- Born: Nishida Atsuko
- Known for: Video game design
- Notable work: Pokémon, Pulseman, Hometown Story

= Atsuko Nishida =

Japanese graphic artist, character designer, and illustrator

Atsuko Nishida (西田 敦子, Nishida Atsuko) is a Japanese graphic artist who previously worked at Game Freak and TOYBOX Inc. She designed a number of creatures for the Pokémon franchise, including one of the best-known Pokémon species, the franchise's mascot Pikachu.

== Career ==
Nishida was working at Game Freak on the game Pulseman with the art director for Pokémon, Ken Sugimori. In his initial character design, Sugimori made most of the Pokémon scary, but he realized he also wanted to have cute characters in the game. This led to the design of Pikachu, which was originally based on a daifuku, a Japanese sweet treat. Nishida changed the design later, basing it on a squirrel, as Nishida said she was obsessed with squirrels at the time. Squirrels were also her inspiration for the electric cheeks, as they tend to store food in their cheeks. Pikachu was later changed to be a mouse by Satoshi Tajiri, one of the Pokémon creators. The original design included the Raichu evolution, as well as a third evolution, which was later abandoned.

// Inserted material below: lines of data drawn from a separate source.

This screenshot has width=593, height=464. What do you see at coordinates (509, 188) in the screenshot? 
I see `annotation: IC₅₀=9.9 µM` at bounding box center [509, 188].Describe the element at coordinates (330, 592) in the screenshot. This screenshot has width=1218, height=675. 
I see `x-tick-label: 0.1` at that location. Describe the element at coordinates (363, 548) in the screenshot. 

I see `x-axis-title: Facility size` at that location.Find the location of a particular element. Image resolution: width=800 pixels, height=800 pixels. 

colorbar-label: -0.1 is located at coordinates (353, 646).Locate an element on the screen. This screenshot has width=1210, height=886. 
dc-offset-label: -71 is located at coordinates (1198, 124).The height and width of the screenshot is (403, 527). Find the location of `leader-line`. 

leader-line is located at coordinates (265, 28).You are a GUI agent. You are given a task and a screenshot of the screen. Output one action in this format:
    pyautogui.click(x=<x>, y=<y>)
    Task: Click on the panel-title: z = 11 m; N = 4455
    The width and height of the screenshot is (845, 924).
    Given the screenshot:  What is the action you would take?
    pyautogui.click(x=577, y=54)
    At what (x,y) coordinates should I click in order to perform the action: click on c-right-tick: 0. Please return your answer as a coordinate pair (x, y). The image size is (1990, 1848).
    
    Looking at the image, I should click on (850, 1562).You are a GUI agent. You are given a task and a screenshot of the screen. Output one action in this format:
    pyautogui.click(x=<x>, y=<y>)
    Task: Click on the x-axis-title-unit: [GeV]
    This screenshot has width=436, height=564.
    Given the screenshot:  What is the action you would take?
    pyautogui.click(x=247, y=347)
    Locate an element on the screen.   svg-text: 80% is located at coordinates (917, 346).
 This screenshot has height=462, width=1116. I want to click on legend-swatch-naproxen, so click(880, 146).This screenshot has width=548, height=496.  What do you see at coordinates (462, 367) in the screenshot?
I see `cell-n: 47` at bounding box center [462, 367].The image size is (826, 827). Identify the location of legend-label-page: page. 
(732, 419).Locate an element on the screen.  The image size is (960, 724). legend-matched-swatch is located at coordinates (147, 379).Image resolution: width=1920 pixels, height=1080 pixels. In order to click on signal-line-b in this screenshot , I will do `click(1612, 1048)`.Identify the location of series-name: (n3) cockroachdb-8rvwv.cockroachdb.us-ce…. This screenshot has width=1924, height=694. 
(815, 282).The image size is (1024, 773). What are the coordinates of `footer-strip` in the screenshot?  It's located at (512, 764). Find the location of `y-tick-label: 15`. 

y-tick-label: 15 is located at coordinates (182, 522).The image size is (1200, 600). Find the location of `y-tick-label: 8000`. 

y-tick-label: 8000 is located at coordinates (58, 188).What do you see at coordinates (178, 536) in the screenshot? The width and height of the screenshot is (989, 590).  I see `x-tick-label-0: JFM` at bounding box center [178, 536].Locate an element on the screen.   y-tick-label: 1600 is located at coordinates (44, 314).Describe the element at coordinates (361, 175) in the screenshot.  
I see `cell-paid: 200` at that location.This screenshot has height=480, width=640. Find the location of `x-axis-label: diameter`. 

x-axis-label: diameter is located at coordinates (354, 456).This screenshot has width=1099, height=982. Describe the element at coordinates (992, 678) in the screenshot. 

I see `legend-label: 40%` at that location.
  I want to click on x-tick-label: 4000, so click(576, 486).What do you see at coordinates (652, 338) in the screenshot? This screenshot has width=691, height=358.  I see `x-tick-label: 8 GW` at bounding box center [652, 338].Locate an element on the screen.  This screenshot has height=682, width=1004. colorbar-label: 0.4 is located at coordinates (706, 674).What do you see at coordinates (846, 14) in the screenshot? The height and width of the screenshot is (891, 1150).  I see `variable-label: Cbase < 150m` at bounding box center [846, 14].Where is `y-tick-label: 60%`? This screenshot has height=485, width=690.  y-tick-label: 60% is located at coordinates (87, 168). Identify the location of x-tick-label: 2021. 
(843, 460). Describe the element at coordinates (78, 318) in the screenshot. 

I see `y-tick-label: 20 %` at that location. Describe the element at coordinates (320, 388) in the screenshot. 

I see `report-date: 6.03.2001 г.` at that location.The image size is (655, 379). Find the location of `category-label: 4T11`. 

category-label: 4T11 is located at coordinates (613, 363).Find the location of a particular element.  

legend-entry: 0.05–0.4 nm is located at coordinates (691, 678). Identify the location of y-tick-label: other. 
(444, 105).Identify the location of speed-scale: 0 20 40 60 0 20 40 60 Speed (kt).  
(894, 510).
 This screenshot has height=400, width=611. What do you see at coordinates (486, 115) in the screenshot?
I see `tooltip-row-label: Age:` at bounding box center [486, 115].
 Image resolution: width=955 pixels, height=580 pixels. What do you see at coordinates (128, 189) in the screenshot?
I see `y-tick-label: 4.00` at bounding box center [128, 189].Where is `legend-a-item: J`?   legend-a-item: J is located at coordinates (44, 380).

Nishida's other Pokémon design credits include Bulbasaur, Charmander, and Squirtle. She furthermore designed some of the Eevee evolutions (or "Eeveelutions"), including Glaceon and Sylveon. She was also the artist on a large number of Pokémon Trading Card Game cards, including the Pikachu Illustrator card, which was sold for $195,000 in 2019, winning it the Guinness World Record of most expensive Pokémon trading card (at auction). This beat the previous record from 2016 when a card with the same design by Nishida was sold for $54,970.

Nishida also worked for the Japanese game development studio TOYBOX Inc. on Hometown Story, a Nintendo 3DS game.

Also, while unconfirmed, due to her work on the entire Pikachu line and their resemblance to Pikachu, it is speculated that she also designed Mega Raichu X and Mega Raichu Y for the Pokémon: Legends Z-A Mega Dimension DLC.

== Personal life ==
Nishida is a very private person; she spent the entirety of a 2018 interview hidden behind a giant Pikachu plush doll.